* _Text provided_:
Israel had been called to be a nation of priests and kings; indeed, Israel was to be a light to the nations. That is, Israel was to represent the nations before the Lord, Israel was to lead the nations to the Lord, and Israel was to bring God’s word and presence to the nations. But Israel failed in this mission. Instead of being God’s emissary to the rest of the world, Israel ended up being influenced by the world. Israel fell into idolatry and sin, eventually reaping God’s judgement in the exile. Israel was scattered among the nations, with only a remnant left.

Among that remnant are the Lord’s ancestors according to the flesh. Among that remnant is David’s line. Because the remnant is preserved, God keeps his promises, including the promise to send the true covenant head of Israel in the Person of the Messiah. And so, the Lord Jesus ends up fulfilling the call to be the perfect priest and king. He fulfills the call to be a light to the nations. He fulfills the call to be God’s true Son.

When we are united to Christ by faith and baptism, we are also adopted as God’s sons. That is, what Christ has, he gives to us. St. Paul says that we are co-heirs with Christ. That means that God also called us out of Egypt. We have been called out of slavery to sin and death. We have been called out of the nations to be God’s people. We have been called to be God’s sons among the nations.

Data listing
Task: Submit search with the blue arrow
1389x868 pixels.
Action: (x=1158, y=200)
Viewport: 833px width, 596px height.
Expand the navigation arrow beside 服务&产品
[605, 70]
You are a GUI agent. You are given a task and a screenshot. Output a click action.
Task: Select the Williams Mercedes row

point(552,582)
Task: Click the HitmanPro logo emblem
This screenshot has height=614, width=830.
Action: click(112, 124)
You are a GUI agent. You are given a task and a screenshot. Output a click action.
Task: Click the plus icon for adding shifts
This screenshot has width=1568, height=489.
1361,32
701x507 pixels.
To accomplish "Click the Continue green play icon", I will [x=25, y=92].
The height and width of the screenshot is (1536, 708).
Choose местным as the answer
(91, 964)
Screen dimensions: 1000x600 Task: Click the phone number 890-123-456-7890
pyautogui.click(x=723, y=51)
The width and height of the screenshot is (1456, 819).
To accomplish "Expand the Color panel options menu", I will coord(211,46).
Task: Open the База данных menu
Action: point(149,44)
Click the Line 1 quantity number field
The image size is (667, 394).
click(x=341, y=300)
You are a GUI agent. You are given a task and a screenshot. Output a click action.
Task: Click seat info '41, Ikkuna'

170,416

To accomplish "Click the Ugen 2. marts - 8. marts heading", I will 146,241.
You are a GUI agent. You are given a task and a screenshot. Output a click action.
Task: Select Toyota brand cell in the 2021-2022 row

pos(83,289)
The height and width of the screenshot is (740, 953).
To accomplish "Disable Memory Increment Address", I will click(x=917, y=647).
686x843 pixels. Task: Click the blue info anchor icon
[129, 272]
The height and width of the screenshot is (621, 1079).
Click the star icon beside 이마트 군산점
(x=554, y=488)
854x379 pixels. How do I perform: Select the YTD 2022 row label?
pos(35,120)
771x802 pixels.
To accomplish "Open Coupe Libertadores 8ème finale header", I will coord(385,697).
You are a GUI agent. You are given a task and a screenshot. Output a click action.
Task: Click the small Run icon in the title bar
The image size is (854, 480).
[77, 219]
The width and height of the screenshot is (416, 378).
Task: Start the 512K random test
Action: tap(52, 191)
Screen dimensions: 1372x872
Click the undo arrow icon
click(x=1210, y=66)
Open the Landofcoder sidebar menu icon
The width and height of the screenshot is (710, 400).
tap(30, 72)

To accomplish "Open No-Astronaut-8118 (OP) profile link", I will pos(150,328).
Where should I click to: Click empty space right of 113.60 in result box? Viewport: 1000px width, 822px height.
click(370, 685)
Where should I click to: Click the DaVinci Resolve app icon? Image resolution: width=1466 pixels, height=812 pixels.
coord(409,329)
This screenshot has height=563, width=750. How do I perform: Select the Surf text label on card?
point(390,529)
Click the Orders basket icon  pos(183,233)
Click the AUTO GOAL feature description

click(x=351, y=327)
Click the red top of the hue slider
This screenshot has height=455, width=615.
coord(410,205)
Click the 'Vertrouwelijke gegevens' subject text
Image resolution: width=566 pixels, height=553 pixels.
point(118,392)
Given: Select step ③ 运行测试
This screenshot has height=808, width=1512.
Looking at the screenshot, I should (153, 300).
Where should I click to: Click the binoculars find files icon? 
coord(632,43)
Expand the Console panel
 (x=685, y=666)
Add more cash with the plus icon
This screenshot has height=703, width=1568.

* _Exercise objective_:
Repeat verbatim the portion of the passage on Israel's calling that begins at the words "Among that remnant are" and stops after the words "among the nations.".

* _Result for this exercise_:
Among that remnant are the Lord’s ancestors according to the flesh. Among that remnant is David’s line. Because the remnant is preserved, God keeps his promises, including the promise to send the true covenant head of Israel in the Person of the Messiah. And so, the Lord Jesus ends up fulfilling the call to be the perfect priest and king. He fulfills the call to be a light to the nations. He fulfills the call to be God’s true Son.

When we are united to Christ by faith and baptism, we are also adopted as God’s sons. That is, what Christ has, he gives to us. St. Paul says that we are co-heirs with Christ. That means that God also called us out of Egypt. We have been called out of slavery to sin and death. We have been called out of the nations to be God’s people. We have been called to be God’s sons among the nations.